◆ **TEXT PASSAGE**

· · · · ·

For example, Austin has experienced a 17 percent increase in residential electricity usage since Mayor Steve Adler issued a disaster declaration on March 6. As a result, Austin Energy has sent 33,000 high energy usage alerts and 45,800 high bill alerts to residents — an increase of 6,600 from this time last year.
“A lot of us are working from home and have kids at home and will be using more energy, period,” Austin Energy spokesperson Jennifer Herber told the Statesman. “The last thing you need is to have sticker shock when your bill comes at the end of the month.”
While states are giving certain residents a break on paying their bills, energy conservation technology company Sense said it’s still smart for homeowners to practice energy conservation, especially as we reach the spring and summer months when utility bills reach a seasonal high.
“While everyone is quarantined over the coming weeks in their homes, families may be wondering how to keep their energy costs down,” read Sense’s blog post. “Most advice about home energy savings involves big projects, like insulating your attic, replacing old windows or buying Energy STAR-rated appliances. But what can you do right now at home to save energy, just by making a few changes?”
Unplug your devices
According to Sense, consumer electronics are the number one energy vampires, accounting for 23 percent of the average monthly electricity bill. Instead of keeping your coffee machine, toaster or desktop in the socket all day, Sense suggests unplugging them when they’re not in use to save an upwards of $322 per year.
“Take a tour of your home and put your printers, PCs, laptops, home entertainment equipment and gaming systems on power strips — smart ones, if you have them — and turn them off when they are not in use,” they said. “Some things have to remain on, of course, like a cable box, but does your printer need to stay in idle mode all the time?”
Coffee makers are surprisingly the biggest culprit since they expend as much energy as a 60-watt lightbulb even in idle mode, costing you an extra $60 per year.
Swap your lightbulbs
Incandescent lightbulbs may save you money in the checkout line, but they use up to 70 percent more energy and burn out much quicker than LED options. Although LED bulbs can cost up to $60 for a pair, Consumer Reports said these bulbs are a better long-term buy since they provide 49,000 more hours of usage than an incandescent bulb.

· · · · ·

◆ **TASK TO CARRY OUT**
Please return the part of the home energy text starting with "For example, Austin" and going on through "a seasonal high.", copied word for word. The data that comes next isn't needed for anything here.

◆ **DATA SEGMENT**
· · · · ·

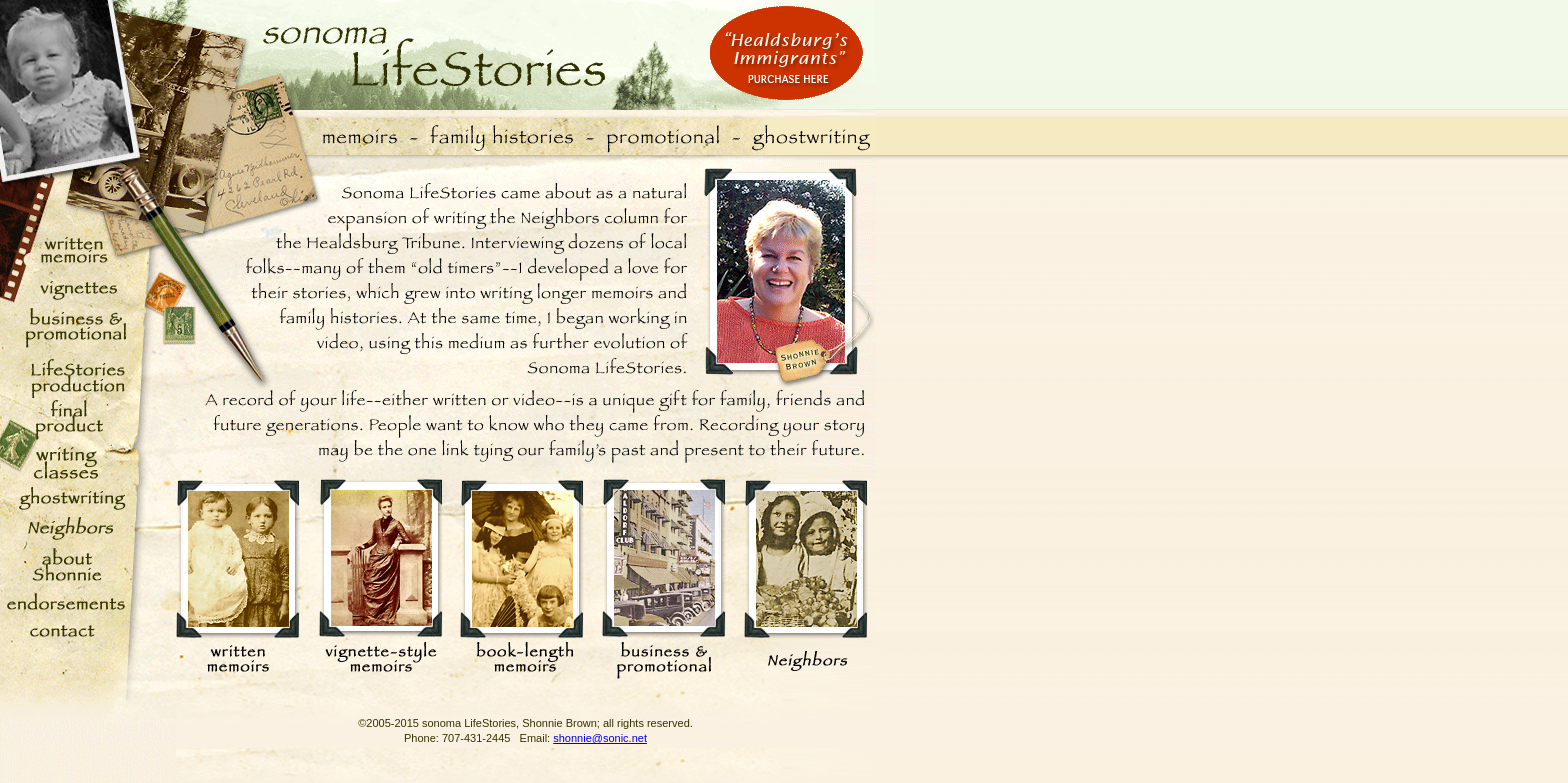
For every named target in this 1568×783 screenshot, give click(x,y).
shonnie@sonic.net (600, 738)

· · · · ·

◆ **FULL ANSWER**
For example, Austin has experienced a 17 percent increase in residential electricity usage since Mayor Steve Adler issued a disaster declaration on March 6. As a result, Austin Energy has sent 33,000 high energy usage alerts and 45,800 high bill alerts to residents — an increase of 6,600 from this time last year.
“A lot of us are working from home and have kids at home and will be using more energy, period,” Austin Energy spokesperson Jennifer Herber told the Statesman. “The last thing you need is to have sticker shock when your bill comes at the end of the month.”
While states are giving certain residents a break on paying their bills, energy conservation technology company Sense said it’s still smart for homeowners to practice energy conservation, especially as we reach the spring and summer months when utility bills reach a seasonal high.